ものづくりを担う業界である「製造業」について、どのような仕事があるのかイメージが湧かないとお悩みの人も多いでしょう。また、どれくらいの年収を期待できるのか、求人募集の条件には何があるのかを気にしている人もいるはずです。
そこでこの記事では、製造業の仕事内容や職種、年収等についてわかりやすくまとめました。
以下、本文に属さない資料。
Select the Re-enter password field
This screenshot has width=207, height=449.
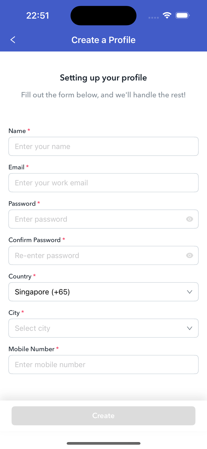(x=96, y=256)
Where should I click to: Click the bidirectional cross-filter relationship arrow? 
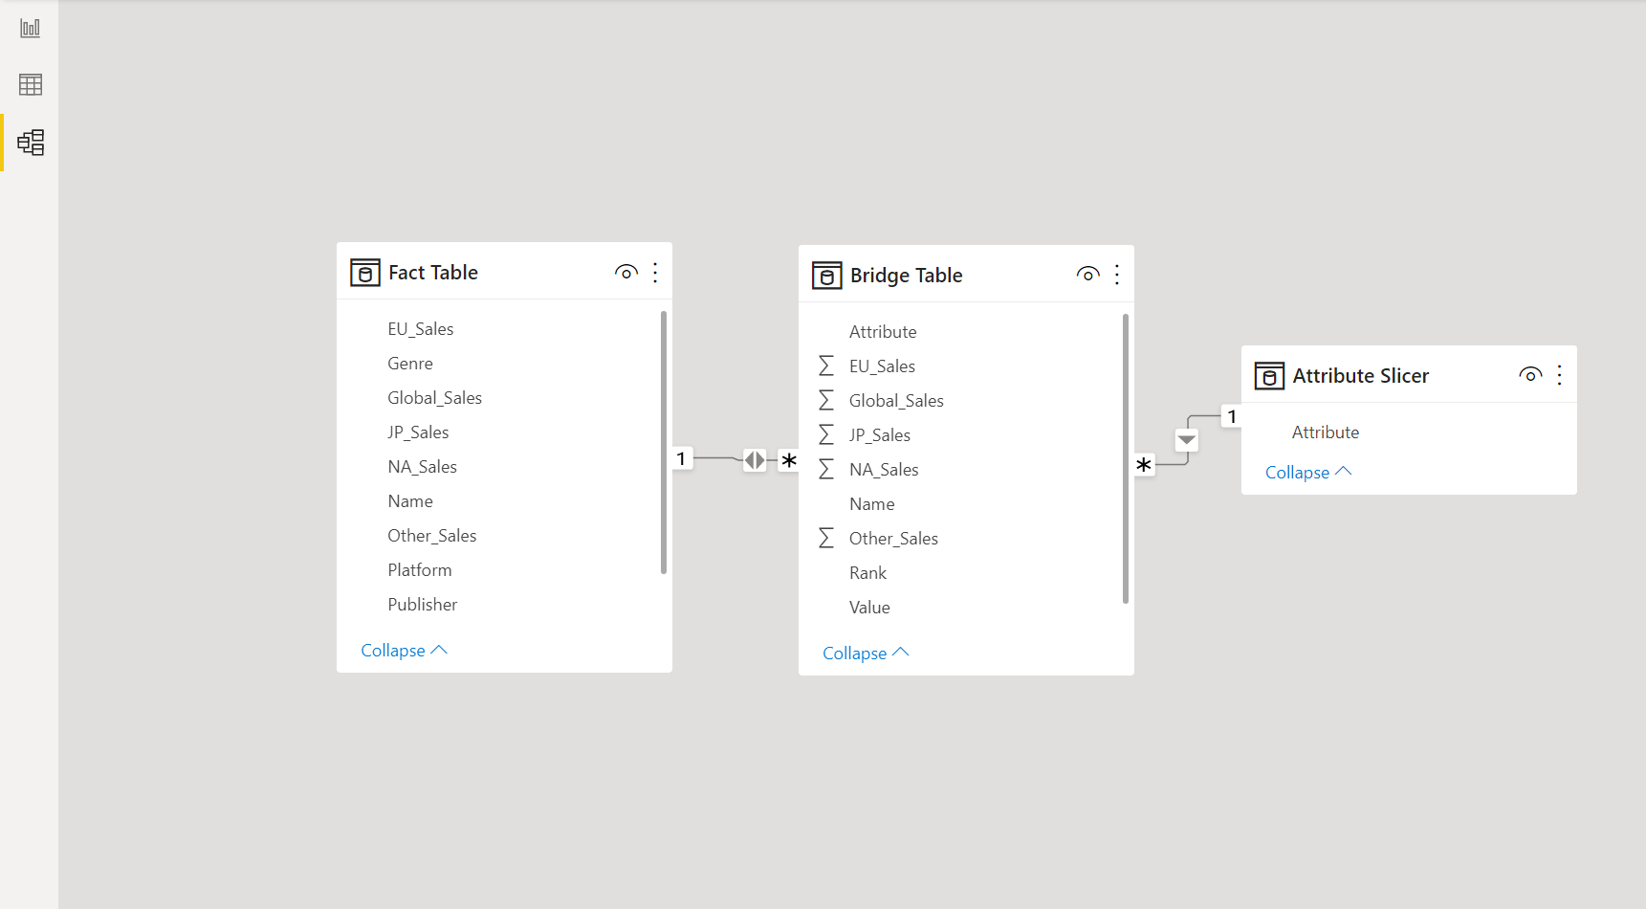pyautogui.click(x=755, y=460)
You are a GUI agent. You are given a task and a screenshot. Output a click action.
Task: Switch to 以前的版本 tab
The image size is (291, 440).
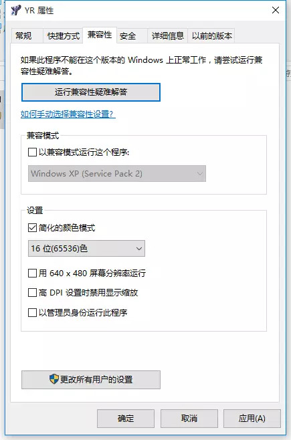click(211, 36)
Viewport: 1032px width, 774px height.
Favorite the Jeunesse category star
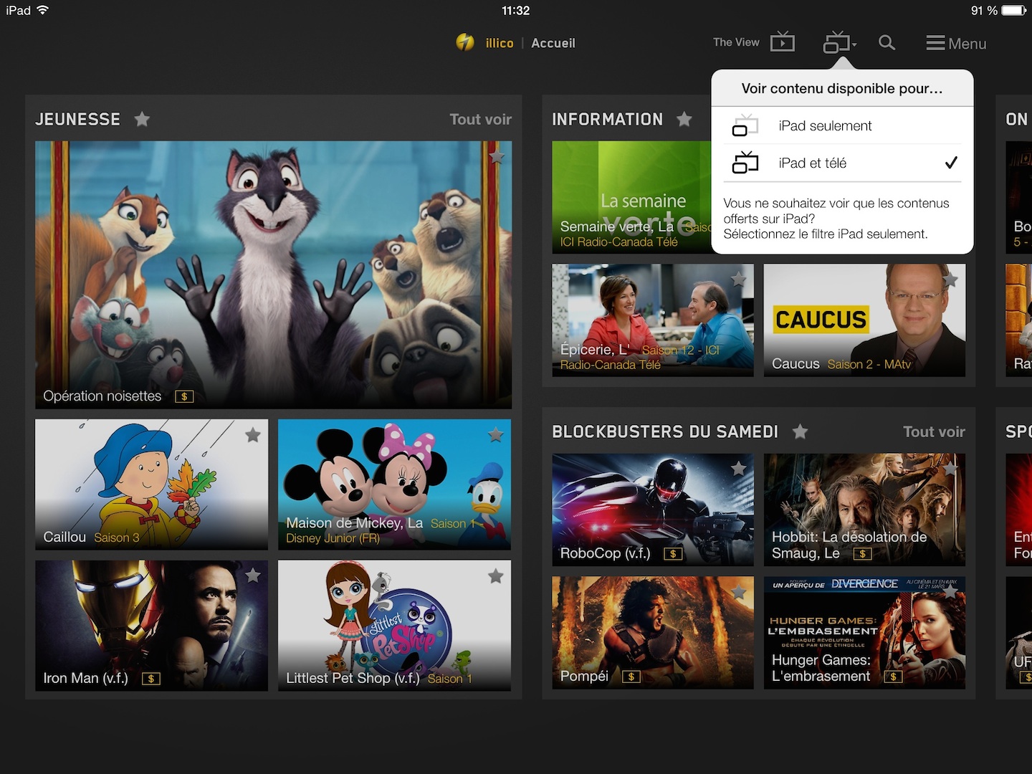142,119
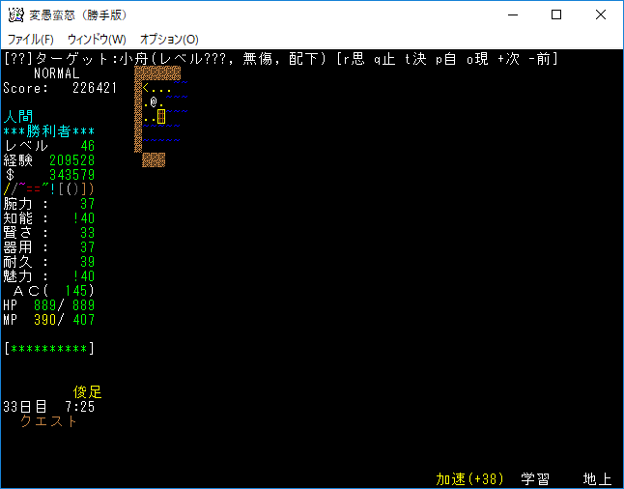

求められるスキルや代表的な会社の特徴も紹介しているので、製造業への就職・転職を検討中の方はぜひ参考にしてみてください。
製造業とは簡単に言うと何?
製造業とは、次のような「もの」の生産を担う業界のことです。
- 食品・日用品
- 電子機器
- 衣料品
- 医薬品
- 車両
- 建築・土木製品
読み方は「せいぞうぎょう」であり、原材料の確保、加工、組み立てなどを通じて製品を生産するほか、その後の販売にも対応します。
また製造業では、消費者を対象としたBtoC向けだけではなく、企業を対象としたBtoB向けにサービスを展開している企業もあります。ものづくり全般を担う業界であることから、国内における生活・ビジネスの土台を支えているのが特徴です。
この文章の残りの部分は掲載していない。